Он пожимал плечами и смеялся.
– Теперь, как на бумагу смотрю, – добавил он, – мурашки по мне бегают, а как вспомню школу, или она мне приснится, тогда я весь день злой и кислый. А ты? С чем вернулся?
– Я? – ответил Гжесь, показывая узелок, лежащий под крышей. – Я везу первого, может быть, Вергилия в Краков.
– Что это за чёрт, этот Верги… ний? – отпарировал Дрышек.
Гжесь рассмеялся.
– Я предпочитаю его твоей солтысовне, – сказал он весело. – В течение пят лет я учился и учил, бродя. Я пошёл сперва во Вроцлав, где пива, правда, было предостаточно, но учителей не хватало, потом в Лейпциг. Был я и в Магдебурге, и в Норимберге и дальше по Рейну прямо по целой Германии…
А что это за особенный свет!! Было на что смотреть и чему учиться.
– Ну, и саквы, полные мудрости, ты принёс с собой, – добавил насмешливо Дрышек. – А грошей много?
– Почти столько же, – отозвался, пожимая равнодушно плечами, Гжесь, – сколько тогда, когда вы меня идущего из Санока встретили.
Дрышек сделал презрительную гримасу.
– Стоило ходить так далеко! – забормотал он. – Бедность ты имел и в Кракове.
– Но того ума, что я приобрёл среди людей, не имел, – сказал Гжесь.
– И что же с ним будешь делать? – вставил насмешливо Дрышек, оглядываясь на своего коня. – Небось, на клеху метишь? Ну, тогда было бы ещё полбеды, но и те паны коллегиаты наши, профессора и доктора, хоть капелланы и мудрые люди, хлеба много не имеют. Пойди на улицу Св. Анны, а хоть бы и в высший коллегиум, увидишь, как они живут и едят.
А как работают… Бог с вами! Я предпочитаю дочку солтыса и своё хозяйство.
– Каждому своё! – сказал Гжесь.
Они взаимно посмотрели друг на друга такими глазами, словно хотели сказать, что, по-видимому, никогда не поймут друг друга.
Затем Гжесь быстро вставил:
– Жив каноник Вацлав?
Дрышек должен был подумать над ответом, потому что мало заботился о тех людях, которые Гжеся больше других интересовали.
– Гм! Медик? – спросил он. – Жив!
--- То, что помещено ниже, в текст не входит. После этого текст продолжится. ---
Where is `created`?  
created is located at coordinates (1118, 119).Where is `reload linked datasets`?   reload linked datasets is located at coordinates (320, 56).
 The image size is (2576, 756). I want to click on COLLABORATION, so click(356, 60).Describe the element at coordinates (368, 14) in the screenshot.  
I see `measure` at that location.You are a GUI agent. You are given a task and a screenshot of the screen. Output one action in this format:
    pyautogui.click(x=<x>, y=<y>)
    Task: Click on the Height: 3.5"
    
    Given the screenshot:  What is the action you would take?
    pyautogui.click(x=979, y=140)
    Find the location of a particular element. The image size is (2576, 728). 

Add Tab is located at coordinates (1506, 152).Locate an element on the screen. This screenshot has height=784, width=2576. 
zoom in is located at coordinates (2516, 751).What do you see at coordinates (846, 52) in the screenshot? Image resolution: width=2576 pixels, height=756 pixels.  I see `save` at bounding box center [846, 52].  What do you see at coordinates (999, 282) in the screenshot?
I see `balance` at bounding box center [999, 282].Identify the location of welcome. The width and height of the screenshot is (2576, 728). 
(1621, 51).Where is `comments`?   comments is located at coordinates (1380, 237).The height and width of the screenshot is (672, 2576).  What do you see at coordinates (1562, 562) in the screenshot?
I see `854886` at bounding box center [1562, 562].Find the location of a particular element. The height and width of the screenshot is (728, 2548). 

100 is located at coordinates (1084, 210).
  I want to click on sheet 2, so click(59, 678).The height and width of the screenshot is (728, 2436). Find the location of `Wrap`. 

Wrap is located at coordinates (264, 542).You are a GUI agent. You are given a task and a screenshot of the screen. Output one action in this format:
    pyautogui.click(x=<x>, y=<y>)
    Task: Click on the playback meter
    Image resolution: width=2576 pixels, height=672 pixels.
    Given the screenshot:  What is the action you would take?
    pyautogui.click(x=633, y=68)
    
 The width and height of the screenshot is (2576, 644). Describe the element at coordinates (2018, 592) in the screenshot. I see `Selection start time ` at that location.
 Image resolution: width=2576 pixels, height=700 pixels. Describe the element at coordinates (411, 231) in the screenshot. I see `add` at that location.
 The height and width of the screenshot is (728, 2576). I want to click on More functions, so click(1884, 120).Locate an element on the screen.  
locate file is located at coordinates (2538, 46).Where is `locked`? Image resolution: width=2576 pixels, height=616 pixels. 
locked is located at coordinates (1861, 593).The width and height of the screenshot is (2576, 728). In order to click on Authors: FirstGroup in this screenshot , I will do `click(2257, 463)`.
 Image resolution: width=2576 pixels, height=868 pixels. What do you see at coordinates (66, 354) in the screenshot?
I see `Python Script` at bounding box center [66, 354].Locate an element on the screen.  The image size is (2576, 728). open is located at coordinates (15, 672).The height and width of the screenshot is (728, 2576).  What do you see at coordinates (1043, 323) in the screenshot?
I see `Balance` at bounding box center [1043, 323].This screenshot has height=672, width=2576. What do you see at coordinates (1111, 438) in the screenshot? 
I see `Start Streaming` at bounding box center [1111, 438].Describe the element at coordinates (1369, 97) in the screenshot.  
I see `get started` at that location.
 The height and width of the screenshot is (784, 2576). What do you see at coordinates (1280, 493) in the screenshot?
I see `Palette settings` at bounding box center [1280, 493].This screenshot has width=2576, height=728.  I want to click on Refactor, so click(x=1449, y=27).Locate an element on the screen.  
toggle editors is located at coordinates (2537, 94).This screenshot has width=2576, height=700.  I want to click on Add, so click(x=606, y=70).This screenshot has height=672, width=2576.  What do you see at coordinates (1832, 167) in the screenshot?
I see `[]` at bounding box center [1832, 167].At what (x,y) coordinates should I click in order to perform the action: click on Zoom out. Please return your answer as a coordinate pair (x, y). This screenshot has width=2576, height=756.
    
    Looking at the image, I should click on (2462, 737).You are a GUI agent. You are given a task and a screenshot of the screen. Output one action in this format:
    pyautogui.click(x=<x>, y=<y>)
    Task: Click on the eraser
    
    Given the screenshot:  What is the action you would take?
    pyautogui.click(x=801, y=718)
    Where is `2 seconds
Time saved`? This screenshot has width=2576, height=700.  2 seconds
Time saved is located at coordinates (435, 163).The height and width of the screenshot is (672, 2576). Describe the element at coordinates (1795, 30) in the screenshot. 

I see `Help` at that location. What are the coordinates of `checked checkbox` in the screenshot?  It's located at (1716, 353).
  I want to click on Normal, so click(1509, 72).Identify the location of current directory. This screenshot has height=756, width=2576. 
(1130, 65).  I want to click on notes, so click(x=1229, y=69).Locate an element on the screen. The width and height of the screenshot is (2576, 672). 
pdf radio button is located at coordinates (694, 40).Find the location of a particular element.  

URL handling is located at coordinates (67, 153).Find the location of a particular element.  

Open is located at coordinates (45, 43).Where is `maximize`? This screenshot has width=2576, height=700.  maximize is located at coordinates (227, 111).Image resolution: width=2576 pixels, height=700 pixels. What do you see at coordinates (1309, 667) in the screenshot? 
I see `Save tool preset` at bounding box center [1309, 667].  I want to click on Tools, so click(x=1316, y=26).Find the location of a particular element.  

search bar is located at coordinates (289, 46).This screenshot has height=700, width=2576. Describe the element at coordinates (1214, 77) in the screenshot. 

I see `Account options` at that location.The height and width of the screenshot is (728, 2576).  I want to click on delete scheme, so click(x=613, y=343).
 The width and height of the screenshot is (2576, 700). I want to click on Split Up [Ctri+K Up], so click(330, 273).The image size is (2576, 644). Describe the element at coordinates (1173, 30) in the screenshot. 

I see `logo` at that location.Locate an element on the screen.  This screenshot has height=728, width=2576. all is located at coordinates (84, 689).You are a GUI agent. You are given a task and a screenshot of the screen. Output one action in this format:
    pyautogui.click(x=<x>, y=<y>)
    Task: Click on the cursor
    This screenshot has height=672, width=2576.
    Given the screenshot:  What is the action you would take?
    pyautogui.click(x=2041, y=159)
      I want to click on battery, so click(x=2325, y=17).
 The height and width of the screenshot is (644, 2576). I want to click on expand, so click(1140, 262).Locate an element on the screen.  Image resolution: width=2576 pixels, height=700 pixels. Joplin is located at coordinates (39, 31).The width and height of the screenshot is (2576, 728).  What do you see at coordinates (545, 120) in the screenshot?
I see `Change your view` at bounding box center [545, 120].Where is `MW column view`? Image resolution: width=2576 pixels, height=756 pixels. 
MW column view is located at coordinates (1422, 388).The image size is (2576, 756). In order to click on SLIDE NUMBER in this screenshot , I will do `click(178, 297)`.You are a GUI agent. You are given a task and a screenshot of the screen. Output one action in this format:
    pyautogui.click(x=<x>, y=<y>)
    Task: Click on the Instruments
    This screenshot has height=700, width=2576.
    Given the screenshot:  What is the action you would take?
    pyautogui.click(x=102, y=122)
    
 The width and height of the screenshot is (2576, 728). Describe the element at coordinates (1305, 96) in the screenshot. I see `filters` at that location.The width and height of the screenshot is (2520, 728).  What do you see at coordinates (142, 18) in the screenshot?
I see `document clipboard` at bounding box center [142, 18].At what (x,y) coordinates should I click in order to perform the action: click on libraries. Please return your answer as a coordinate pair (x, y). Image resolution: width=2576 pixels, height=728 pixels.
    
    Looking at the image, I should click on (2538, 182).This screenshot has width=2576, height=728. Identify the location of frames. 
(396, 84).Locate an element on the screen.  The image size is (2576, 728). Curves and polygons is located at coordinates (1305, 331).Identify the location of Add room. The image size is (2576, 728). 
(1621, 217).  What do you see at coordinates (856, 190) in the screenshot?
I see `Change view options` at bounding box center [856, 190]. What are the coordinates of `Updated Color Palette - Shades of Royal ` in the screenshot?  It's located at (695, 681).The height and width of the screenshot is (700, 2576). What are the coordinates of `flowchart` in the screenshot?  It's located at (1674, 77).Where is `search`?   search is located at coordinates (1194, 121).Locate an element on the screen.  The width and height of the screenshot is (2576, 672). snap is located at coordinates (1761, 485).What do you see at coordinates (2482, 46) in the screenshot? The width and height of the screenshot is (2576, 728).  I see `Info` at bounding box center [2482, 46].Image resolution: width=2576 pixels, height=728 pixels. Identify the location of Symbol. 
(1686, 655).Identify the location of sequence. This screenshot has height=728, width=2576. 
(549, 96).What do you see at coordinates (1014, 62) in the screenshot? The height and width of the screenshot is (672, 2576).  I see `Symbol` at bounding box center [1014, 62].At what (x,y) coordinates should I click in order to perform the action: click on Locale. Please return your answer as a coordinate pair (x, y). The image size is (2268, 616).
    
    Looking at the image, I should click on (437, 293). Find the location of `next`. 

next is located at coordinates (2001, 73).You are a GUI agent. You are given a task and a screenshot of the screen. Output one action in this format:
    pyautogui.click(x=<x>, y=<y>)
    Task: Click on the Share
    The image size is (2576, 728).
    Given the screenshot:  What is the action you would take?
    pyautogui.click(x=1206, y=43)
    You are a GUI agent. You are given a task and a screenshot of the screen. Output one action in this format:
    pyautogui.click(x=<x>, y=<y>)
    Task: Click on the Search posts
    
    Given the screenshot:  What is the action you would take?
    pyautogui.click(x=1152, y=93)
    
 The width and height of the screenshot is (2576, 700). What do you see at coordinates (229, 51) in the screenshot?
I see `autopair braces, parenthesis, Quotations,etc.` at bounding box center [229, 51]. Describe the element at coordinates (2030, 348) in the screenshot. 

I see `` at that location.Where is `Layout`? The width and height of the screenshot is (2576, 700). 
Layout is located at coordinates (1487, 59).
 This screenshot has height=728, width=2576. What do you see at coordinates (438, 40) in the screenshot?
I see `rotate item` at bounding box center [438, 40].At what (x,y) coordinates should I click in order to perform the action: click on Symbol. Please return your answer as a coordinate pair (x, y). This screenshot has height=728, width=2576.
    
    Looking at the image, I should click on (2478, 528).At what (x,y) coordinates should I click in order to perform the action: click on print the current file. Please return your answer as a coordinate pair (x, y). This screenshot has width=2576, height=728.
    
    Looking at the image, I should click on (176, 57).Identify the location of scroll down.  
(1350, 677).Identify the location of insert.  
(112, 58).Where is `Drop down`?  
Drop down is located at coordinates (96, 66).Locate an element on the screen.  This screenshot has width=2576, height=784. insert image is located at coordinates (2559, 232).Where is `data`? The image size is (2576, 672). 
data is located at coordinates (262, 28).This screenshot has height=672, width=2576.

Постарел немного, двигает ногами, траву всегда собирает, людей морит и лечит.
– А с Самком что стало?
Самек также, по-видимому, вышел из памяти Дрышека, потому что долго думал, прежде чем его вспомнил.
– Тот уже носит облачение клеха, но его не рукополгают, потому что не знает что нужно, – сказал он через минуту.
Вспомнив нескольких одноклассников, о которых Дрышек немного знал, Гжесь в конце как-то несмело, колеблясь, отоважился спросить о том, что его больше всего волновало.
– Как дела у Бальцеров?
Глаза Дрышека злобно заблестели.
– Гм? – воскликнул он. – Ты ведь должен был сперва о них спросить? Твоим Бальцерам везёт, как везло, обогатились только ещё. Немец накупил много камениц и так растолстел от свидницкого пива, что брюхо перед собой едва поднимает.
Сама Бальцерова также не похудела, а доченька их выросла в самую красивую куколку в городе. Люди к ней едут как к чудесному образу, так как правда, что на удивление красива, а говорят, что и умна. Притом единственная у родителей и все каменицы Бальцера отойдут ей, поэтому там пан и шляхтич готов в сваты.
Гжесь грустно и на первый взгляд равнодушно слушал это повествование; Дрышек, прищурив один глаз, всматривался…
Обратил потом глаза к небу, чтобы определить по солнцу и вовремя доехать до дома.
– Я должен ехать, – сказал он, – да и вам тоже, прежде чем закроют ворота, нужно поспешить, дабы на Клепаре не ночевать, но когда поздно приеду, тесть будет ругаться, а жёнка подумает, что с девушками на Околе забавлялся. С ней дело обычное, предпочитаю лиха не дразнить.
Он взялся за седло, подавая Гжесю руку.
– А почему ты говорил, что так счастлив с жёнкой, – ответил Стременчик, – когда тебе её и тестя нужно бояться?